**SOURCE PASSAGE:**
* START *
Understanding changes in the federal repair/replace tax rules.

February 11, 2012

5 Min Read
Reporting Repairs and Replacements

By Mark E. Battersby

Because the current tax rules don’t clearly address the issue of whether expenditures should be deducted (e.g., as repairs or as materials and supplies), or capitalized, the Internal Revenue Service recently attempted to resolve the controversy by issuing new regulations. The IRS’s long-awaited expanded regulations govern whether certain expenditures made by a waste contractor or landfill operator are currently deductible as repair expenses, or whether they must be capitalized and deducted over the life of the underlying business asset.

The new regulations are the IRS’s third attempt to provide comprehensive guidance under the repair or capitalize rules. They attempt to answer such questions as how to treat rotatable spare parts used in repairs. A new rule requires a waste services firm to capitalize repair-type expenses made to assets before they are placed in service. Another significant change will allow a private contracting firm, independent plant or recycling business to deduct “retirement” losses for building components.

If, for example, the waste services operation replaces the roof on its transfer station and disposes of the old roof, it now has the option taking a retirement loss for the old roof. Of course, the replacement must be capitalized, but at least a retirement loss can be claimed.
* END *
**GOAL 1:** According to the article on federal repair/replace tax rules, which attempt at comprehensive guidance under the repair or capitalize rules do the new regulations represent?
The article and the listing were drawn from separate sources.

**RECORDS:**
* START *
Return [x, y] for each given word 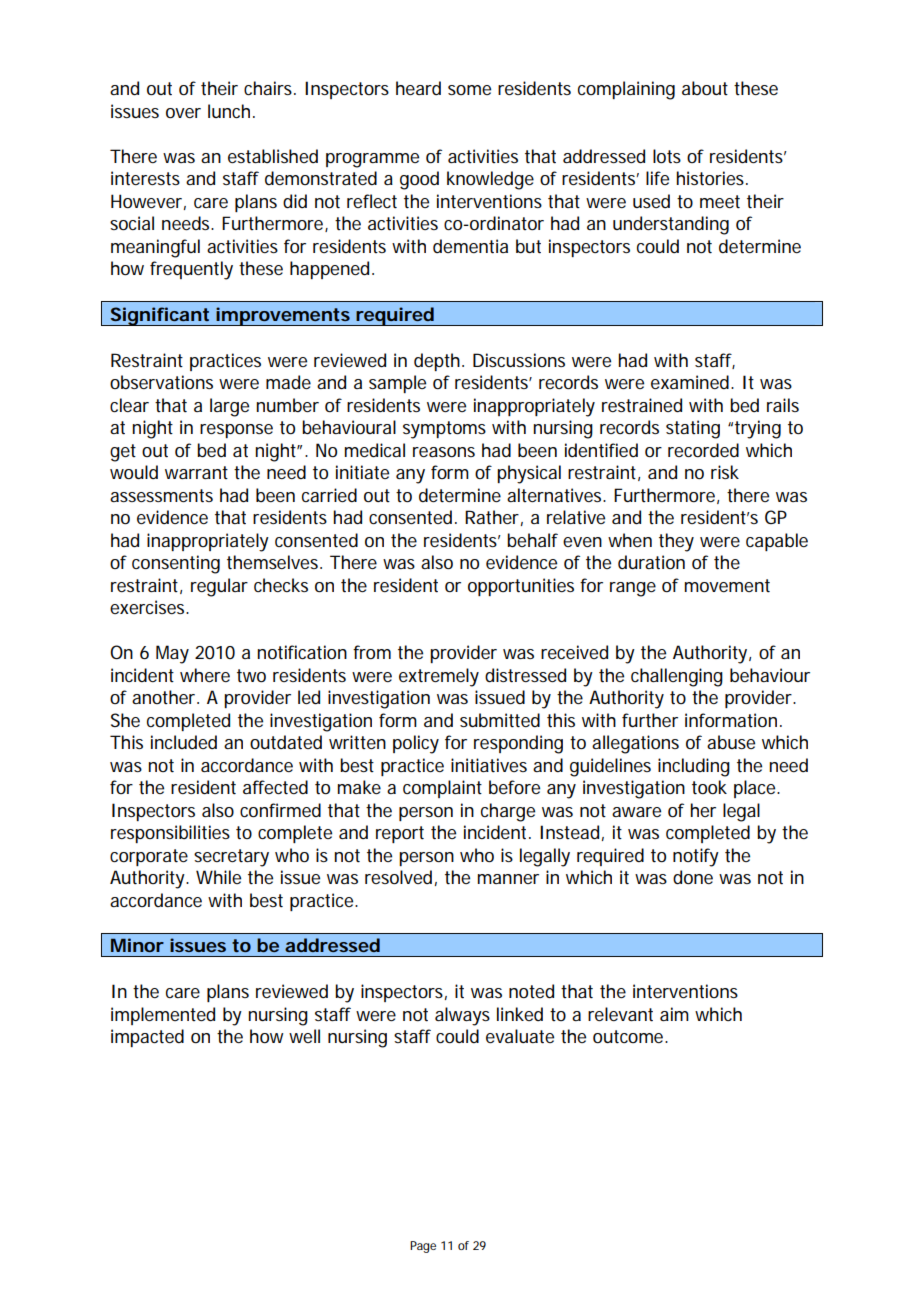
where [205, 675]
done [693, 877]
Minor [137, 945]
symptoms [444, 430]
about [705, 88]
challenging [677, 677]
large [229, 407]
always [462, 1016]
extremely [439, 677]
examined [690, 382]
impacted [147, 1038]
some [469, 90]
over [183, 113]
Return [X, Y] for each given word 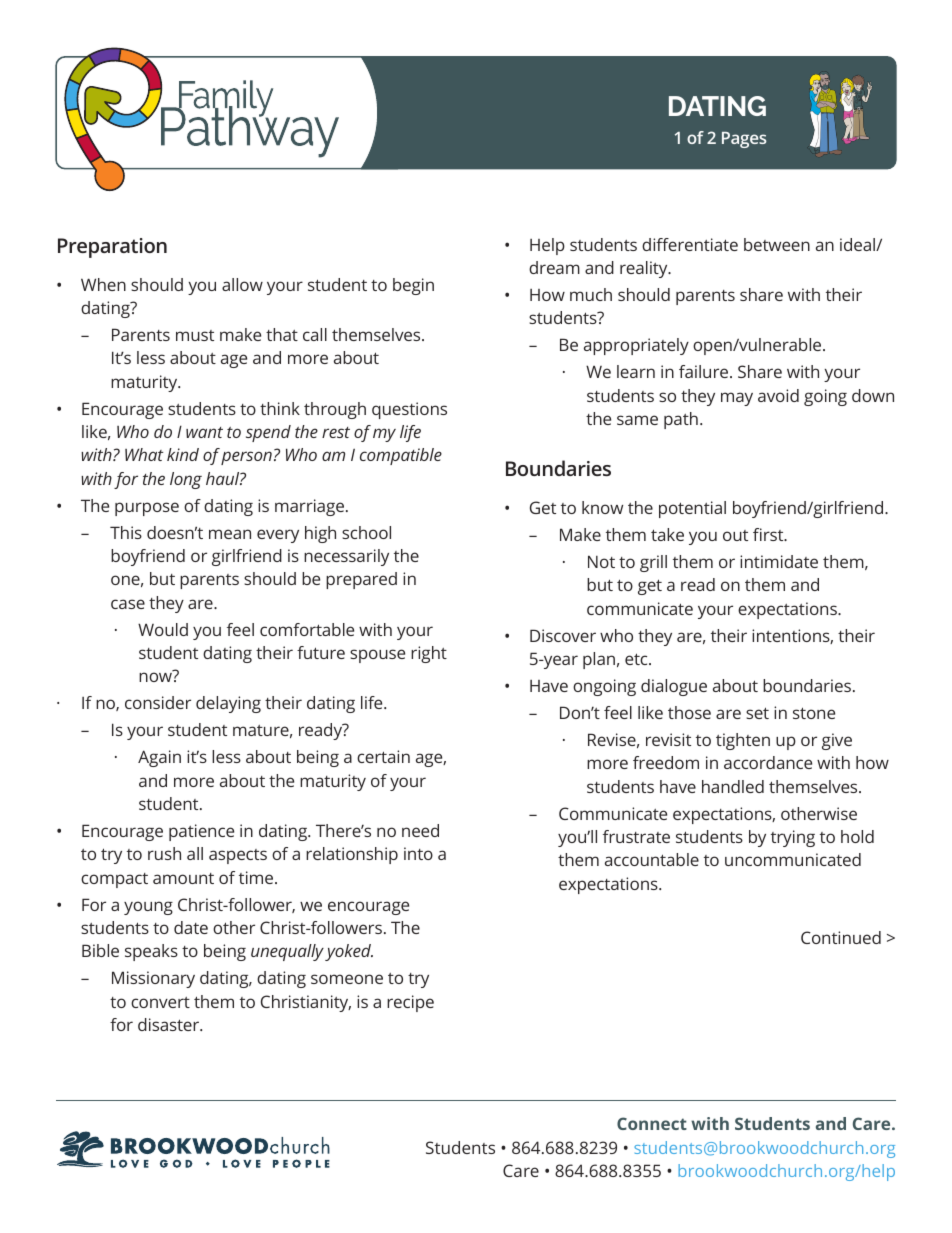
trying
* END *
**GOAL 2:** Return every line of the listing verbatim, from first to last, and leave the pictures out of your reply.

**EXERCISE ANSWER 1:** They are the IRS's third attempt.

**EXERCISE ANSWER 2:**
Return [x, y] for each given word 
where [205, 675]
done [693, 877]
Minor [137, 945]
symptoms [444, 430]
about [705, 88]
challenging [677, 677]
large [229, 407]
always [462, 1016]
extremely [439, 677]
examined [690, 382]
impacted [147, 1038]
some [469, 90]
over [183, 113]
Return [X, Y] for each given word 
trying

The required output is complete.